Culshaw nodded. ‘That’s right; a complete coincidence.’

Alex tossed the passport on the table and picked up the wallet. ‘Money,’ he murmured, ‘Mastercard, American Express, Priority Pass, driving licence …’ he stopped, squeezed a finger into a compartment behind the card slots, and drew something out, something I couldn’t see.

He looked up at his colleague, and smiled. ‘Preservativos,’ he chuckled. ‘Con sabor y aroma manzana verde. Condoms,’ he repeated, his eyes returning to their owner, ‘green apple flavour.’ He shrugged. ‘You’re not married, senor, are you?’

‘No.’

‘Girlfriend?’

‘I’m in a relationship.’

‘And your lady is in L’Escala?’

‘No, of course not.’ He looked across at me, and smirked. ‘But one takes one’s opportunities as they arise, so it pays to go prepared. And after all, this morning, I was meeting a single mother,’ he drawled, ‘a popular lady by all acc-’

He was stopped in mid-sentence by the back of the cop’s hand, cracking him in the side of the mouth. I’d never seen Alex move so fast; nor had I ever seen him hit anyone before.

‘You’re in enough trouble, mister,’ he growled, ‘without making it worse. Yes, Primavera is a popular lady here, but not in the way that you infer. She is an important member of our community and she is also the godmother of my daughter.’

Alex’s clout had left a vivid red mark on Culshaw’s cheek.

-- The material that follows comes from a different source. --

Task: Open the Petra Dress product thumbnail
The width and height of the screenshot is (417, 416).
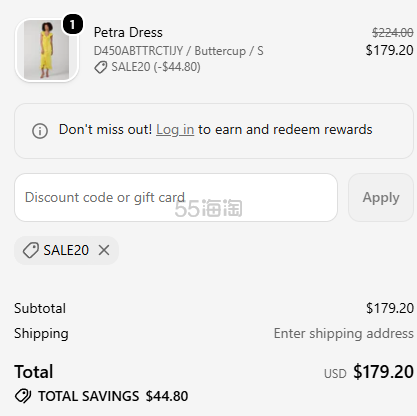Action: pos(46,50)
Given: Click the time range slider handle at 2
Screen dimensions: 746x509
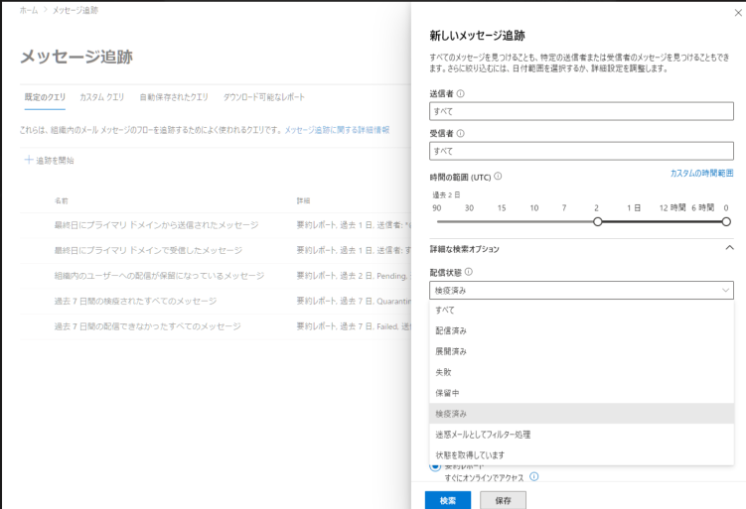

‘Okay,’ the intendant snapped, ‘we get down to business.’ He tapped the recorder on the table. ‘Everything you said this morning, your entire conversation with Senora Blackstone, was transmitted to us through her phone, which was active all the time. It was recorded and we have it here, all of it, including your admission to your attempt at extortion. We’re not here to negotiate, or even to interrogate. The evidence of our ears and of this tape shows that you have committed a serious crime. Under Spanish law that will earn you a minimum of three years in prison, but given the amount of money involved here, it is likely to be much more. What will happen now? Primavera will make a formal complaint against you and you will be held in jail while I report to the public prosecutor. From then on it’ll be in her hands, but I warn you, she’s a very tough lady.’ He looked round at me. ‘Primavera, will you write the denuncio, in Catalan of course, or would you prefer to dictate it?’

‘I’m literate enough to write it myself, Intendant,’ I replied. ‘If you give me a form, I’ll complete it.’ I stepped towards the table.

‘That’s good,’ he said. ‘The spelling doesn’t have to be one hundred per cent; the meaning has to be clear, that’s all. Marc, would you fetch a denuncio paper, please.’